Rooting around in the mustier corners of my harddrive, I came across this program I had written nearly a decade ago while attending FAU. At the time, I was a Computer Science major, working in the Math Department for two Ph. D.s, one out of the Psychology Department and one from the Center for Complex Systems, both of which were studying biophysics.
Not that I understood anything of what they actually did; all I did (besides keeping a few computers up and running) was write programs to their specifications.
The program I found was one of three I wrote dealing with a pair of equations they were studying:
x1 = ((A × y) + B) × x × (1 - x)
y1 = ((C × x) + D) × y × (1 - y)
From what little I remember, I seem to recall this being a form of simulation of two neurons interacting, but I have no idea how to interpret the results; all I know is that it can produce some rather striking images by ploting the results, then feeding those back into the equation, repeating this several thousand times. By changing the constants A, B, C and D you get wildly different results.
This program was had four slider controls that allowed to you vary the constants and updated the result in real time (and was quite impressive to view on the SGI workstation on my desk at school). The second one (written for a particular video card on a PC) would randomly pick A, B, C and D; you could view the previous 16 images and blow any of them up (or save the parameters to disk for later viewing). You could also have it step sequentially through values. This program was actually the backdrop for a BBC interview of one of the doctors I was working for.

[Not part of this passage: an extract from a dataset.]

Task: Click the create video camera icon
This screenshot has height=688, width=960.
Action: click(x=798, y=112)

The third program I wrote was a bit more complex. Instead of plotting the results of interation through the equations, it instead kept track of the results, and when it detected a loop, it would then save the number of points generated before a loop was detected (some values of A, B, C and D would vasillate between two or three points, while other values of A, B, C and D would never repeat even after 5,000 interations). And it worked its way systematically, varying A through its range of values and keeping B, C and D constant. It would then bump B up, and then run through all values of A, then bump B up, and so on until B hit its upper limit, then bump C up a bit, and so on. It took the better part of a year to run through all values of A, B and C. Then the data was plotted in three dimentions, using time as one of the dimentions (basically, an animation of a rather odd looking two dimentional image) and stored on video tape (which took me the better part of three days making, having to edit about five minutes of video frame-by-frame).

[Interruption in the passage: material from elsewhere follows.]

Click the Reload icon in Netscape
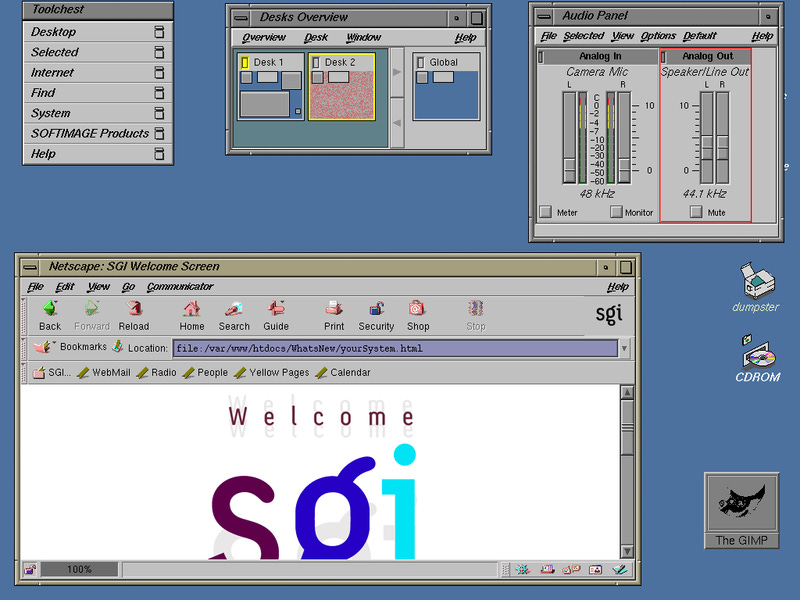 [135, 313]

Again, not that I understood what the results where, just that I did it.
I enjoyed the work, and the office space was incredible; there are days when I wish I was still in that office.

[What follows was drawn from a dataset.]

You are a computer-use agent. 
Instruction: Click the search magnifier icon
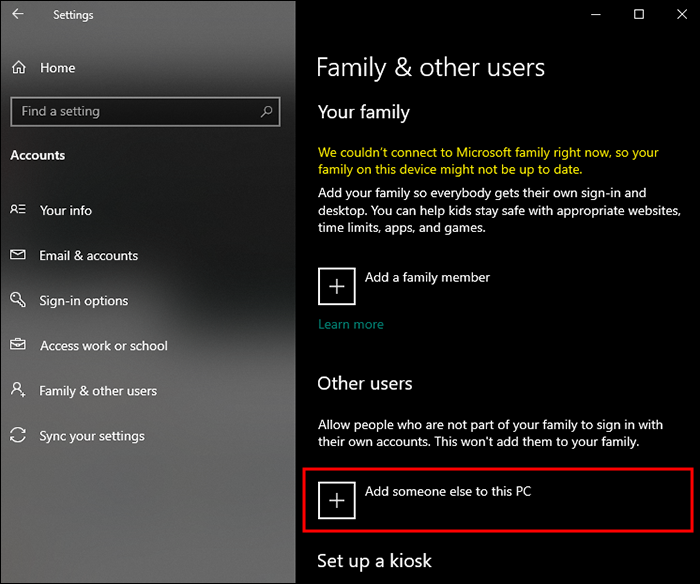pos(266,112)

Just for a lark, I decided to Google for the doctors I worked for and came across some of their recent work:
A new proprietary de novo peptide design technique generated ten 15-residue peptides targeting and containing the leading nontransmembrane hydrophobic autocorrelation wavelengths, “modes”, of the human m1 muscarinic cholinergic receptor, m1AChR. These modes were also shared by the m4AChR subtype (but not the m2, m3, or m5 subtypes) and the three-finger snake toxins that pseudoirreversibly bind m1AChR. The linear decomposition of the hydrophobically transformed m1AChR amino acid sequence yielded ordered eigenvectors of orthogonal hydrophobic variational patterns. The weighted sum of two eigenvectors formed the peptide design template. Amino acids were iteratively assigned to template positions randomly, within hydrophobic groups. One peptide demonstrated significant functional indirect agonist activity, and five produced significant positive allosteric modulation of atropine-reversible, direct-agonist-induced cellular activation in stably m1AChR-transfected Chinese hamster ovary cells, reflected in integrated extracellular acidification responses. The peptide positive allosteric ligands produced left-shifts and peptide concentration-response augmentation in integrated extracellular acidification response asymptotic sigmoidal functions and concentration-response behavior in Hill number indices of positive cooperativity. Peptide mode specificity was suggested by negative crossover experiments with human m2ACh and D2 dopamine receptors. Morlet wavelet transformation of the leading eigenvector-derived, m1AChR eigenfunctions locates seven hydrophobic transmembrane segments and suggests possible extracellular loop locations for the peptide-receptor mode-matched, modulatory hydrophobic aggregation sites.
Yea, I don't understand it either.
And that's just the abstract. I can't imagine how impenatrable the actual paper is.